The defendant's sole contention on this appeal, that the officers lacked probable cause for the arrest, is unsupported by the evidence. It is unnecessary to consider this case as one involving an informer plus corroborative data, as is suggested in the briefs. The subject matter of the information conveyed concerning the defendant does not appear in the record, nor is there more than general reference made to informants. We conclude that the entire pattern of suspicious activity of defendant and codefendant, when coupled with previous contact with codefendant, plus the officer's experience with illegal traffic of drugs at the same location, provided ample probable cause for the arrest. ‘Reasonable or probable cause is shown if a man of ordinary care and prudence would be led to believe and conscientiously entertain an honest and strong suspicion that the accused is guilty.’ (People v. Cedeno, 218 Cal.App.2d 213, 219, 32 Cal.Rptr. 246, 250.) When considering the reaction of the ordinary man to a set of facts, one may take into account the expertise of the arresting officer in matters of narcotic detection in determining if his observations would arouse the requisite belief. (People v. Williams, 196 Cal.App.2d 726, 728, 16 Cal.Rptr. 836.) Here the officer testified that, based on all the facts and his knowledge, he concluded that the defendant was selling dangerous drugs. We concur that this was a reasonable conclusion. Though each case involving the question of probable cause must be decided on its own facts (People v. Ingle, 53 Cal.2d 407, 412, 2 Cal.Rptr. 14, 348 P.2d 577), People v. Brown, 147 Cal.App.2d 352, 305 P.2d 126 is quite similar to the one before us as it involves suspicious acts and a pattern of exchange activity. There, probable cause was found to exist, though repetition of activity, as in our case, was not present, and the police officers therein involved had no particular reason to be looking for narcotics violations at the time they viewed the activity. (See also People v. Garcia, 171 Cal.App.2d 757, 341 P.2d 351.)
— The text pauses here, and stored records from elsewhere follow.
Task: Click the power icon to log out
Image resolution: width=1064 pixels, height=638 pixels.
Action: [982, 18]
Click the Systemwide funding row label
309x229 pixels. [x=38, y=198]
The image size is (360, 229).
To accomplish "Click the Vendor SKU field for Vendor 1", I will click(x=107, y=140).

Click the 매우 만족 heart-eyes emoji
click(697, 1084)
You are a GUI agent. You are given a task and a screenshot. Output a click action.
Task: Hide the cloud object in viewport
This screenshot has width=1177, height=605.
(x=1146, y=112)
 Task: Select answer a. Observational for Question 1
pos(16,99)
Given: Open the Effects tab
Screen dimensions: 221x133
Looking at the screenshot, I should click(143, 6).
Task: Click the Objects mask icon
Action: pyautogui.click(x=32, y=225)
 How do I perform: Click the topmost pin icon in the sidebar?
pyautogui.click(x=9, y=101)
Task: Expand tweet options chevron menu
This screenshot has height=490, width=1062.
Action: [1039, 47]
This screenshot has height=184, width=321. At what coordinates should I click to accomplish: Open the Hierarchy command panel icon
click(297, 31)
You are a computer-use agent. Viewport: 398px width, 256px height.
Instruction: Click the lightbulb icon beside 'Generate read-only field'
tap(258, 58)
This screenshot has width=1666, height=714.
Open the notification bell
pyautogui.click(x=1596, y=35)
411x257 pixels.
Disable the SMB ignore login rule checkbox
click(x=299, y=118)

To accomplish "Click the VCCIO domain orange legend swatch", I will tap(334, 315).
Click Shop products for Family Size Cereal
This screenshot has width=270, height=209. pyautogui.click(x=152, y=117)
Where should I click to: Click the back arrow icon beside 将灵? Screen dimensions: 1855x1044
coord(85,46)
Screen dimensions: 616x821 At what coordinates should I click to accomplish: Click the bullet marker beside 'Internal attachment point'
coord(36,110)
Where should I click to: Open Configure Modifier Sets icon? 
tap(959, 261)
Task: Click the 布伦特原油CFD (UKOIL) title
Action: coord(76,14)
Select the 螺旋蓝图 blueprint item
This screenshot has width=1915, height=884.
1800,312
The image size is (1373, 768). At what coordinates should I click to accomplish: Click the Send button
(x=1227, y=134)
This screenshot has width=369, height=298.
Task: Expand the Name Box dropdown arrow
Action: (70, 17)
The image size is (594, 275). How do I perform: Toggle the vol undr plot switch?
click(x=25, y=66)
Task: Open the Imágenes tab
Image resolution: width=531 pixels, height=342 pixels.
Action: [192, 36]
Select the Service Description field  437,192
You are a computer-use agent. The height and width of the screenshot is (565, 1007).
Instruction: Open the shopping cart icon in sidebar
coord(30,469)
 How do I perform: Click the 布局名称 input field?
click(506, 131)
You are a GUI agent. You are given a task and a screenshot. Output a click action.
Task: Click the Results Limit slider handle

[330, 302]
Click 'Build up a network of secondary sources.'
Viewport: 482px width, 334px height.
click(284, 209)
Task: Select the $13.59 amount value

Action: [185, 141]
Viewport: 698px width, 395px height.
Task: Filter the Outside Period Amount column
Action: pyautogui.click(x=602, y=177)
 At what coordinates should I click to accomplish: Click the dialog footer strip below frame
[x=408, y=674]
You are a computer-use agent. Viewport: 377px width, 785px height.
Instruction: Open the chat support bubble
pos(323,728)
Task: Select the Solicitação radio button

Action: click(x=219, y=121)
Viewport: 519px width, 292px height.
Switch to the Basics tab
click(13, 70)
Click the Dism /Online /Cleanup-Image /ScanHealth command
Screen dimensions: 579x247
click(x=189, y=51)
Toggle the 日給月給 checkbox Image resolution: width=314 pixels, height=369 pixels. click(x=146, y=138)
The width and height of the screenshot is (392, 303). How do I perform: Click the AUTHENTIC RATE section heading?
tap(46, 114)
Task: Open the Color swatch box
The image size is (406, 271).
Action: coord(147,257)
We do not consider comments made by the trial judge indicating his reasoning processes in reaching his decision on probable cause. The inquiry on appeal is whether, in fact, the decision of the trial court was correct, not the reasons he may have stated for making it. (People v. Grana, 1 Cal.2d 565, 571, 36 P.2d 375.)
The judgment is affirmed.
STEPHENS, Associate Justice.
KAUS, P.J., and AISO, J. pro tem.,* concur.